Required work - Every line containing the string "Viewport" is to be copied from the records.

Source records:

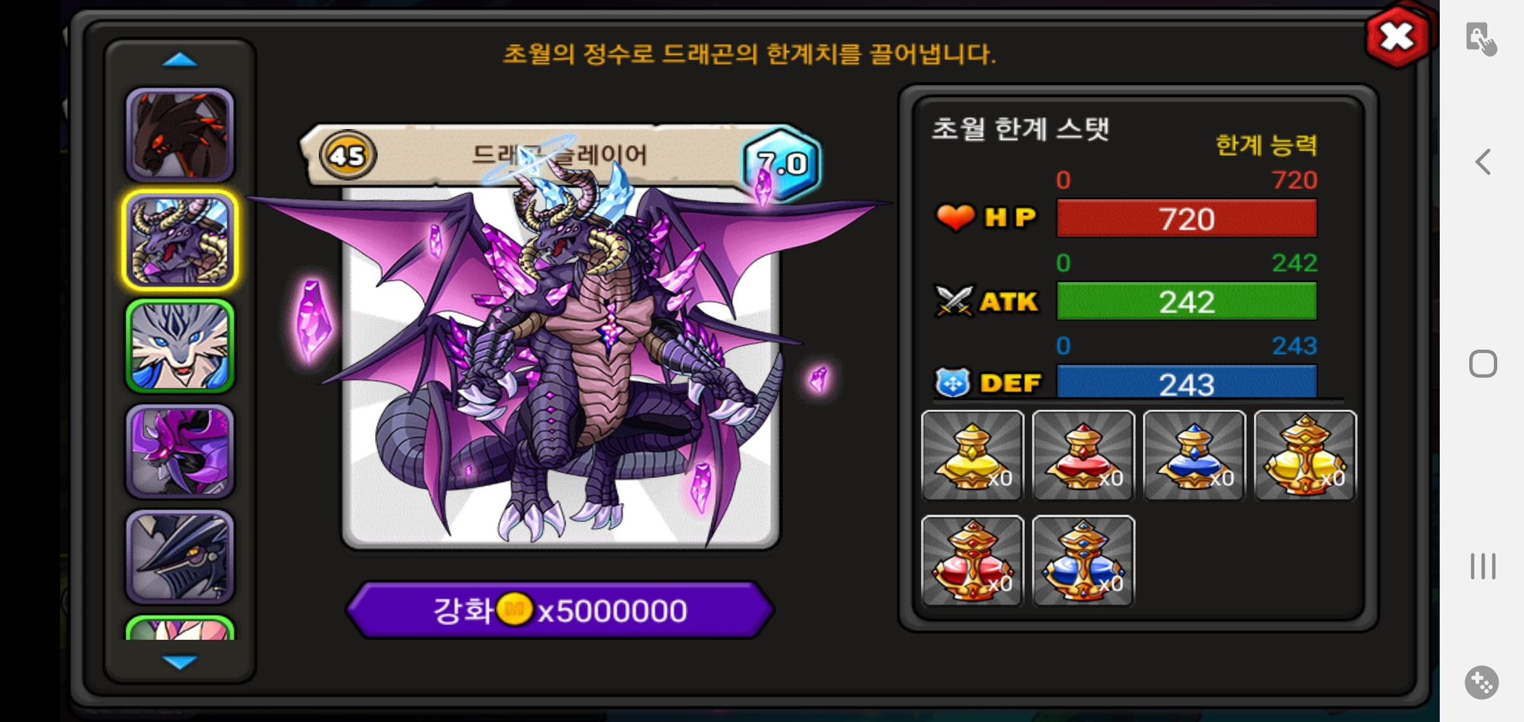1524x722 pixels.
Task: Click the red HP 720 bar
Action: tap(1186, 219)
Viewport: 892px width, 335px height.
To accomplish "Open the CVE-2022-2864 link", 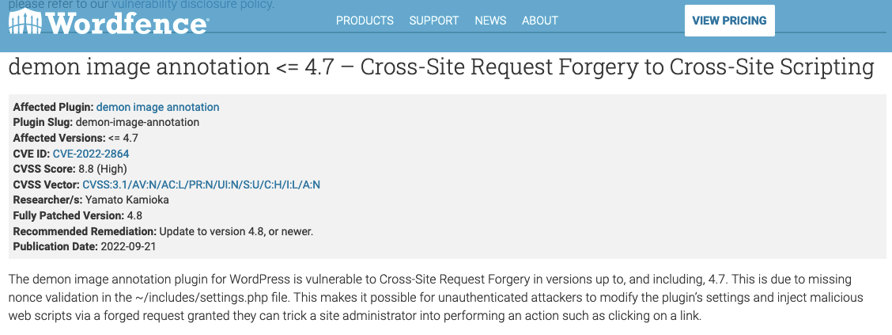I will 91,154.
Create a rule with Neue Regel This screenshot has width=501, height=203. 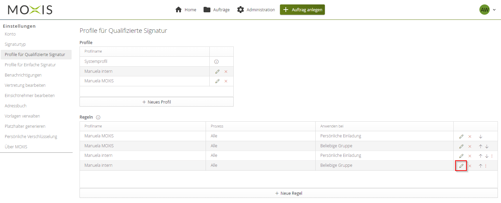[x=289, y=193]
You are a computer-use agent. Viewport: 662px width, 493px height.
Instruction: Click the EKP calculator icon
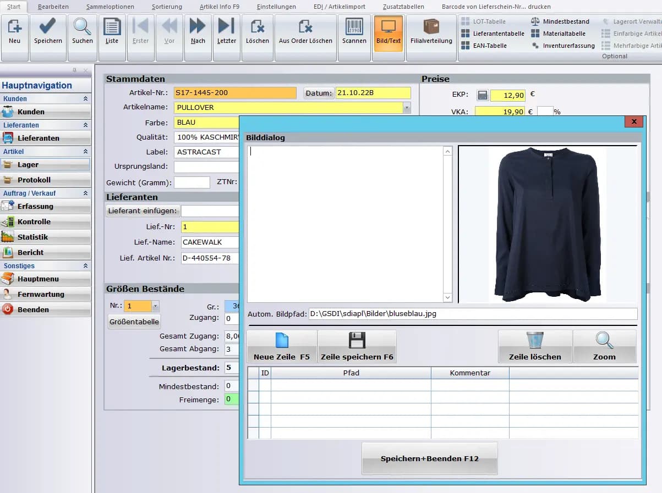[482, 95]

Answer to this exercise -
Viewport: 892px width, 335px height.
You are a computer-use agent. Viewport: 662px width, 493px height.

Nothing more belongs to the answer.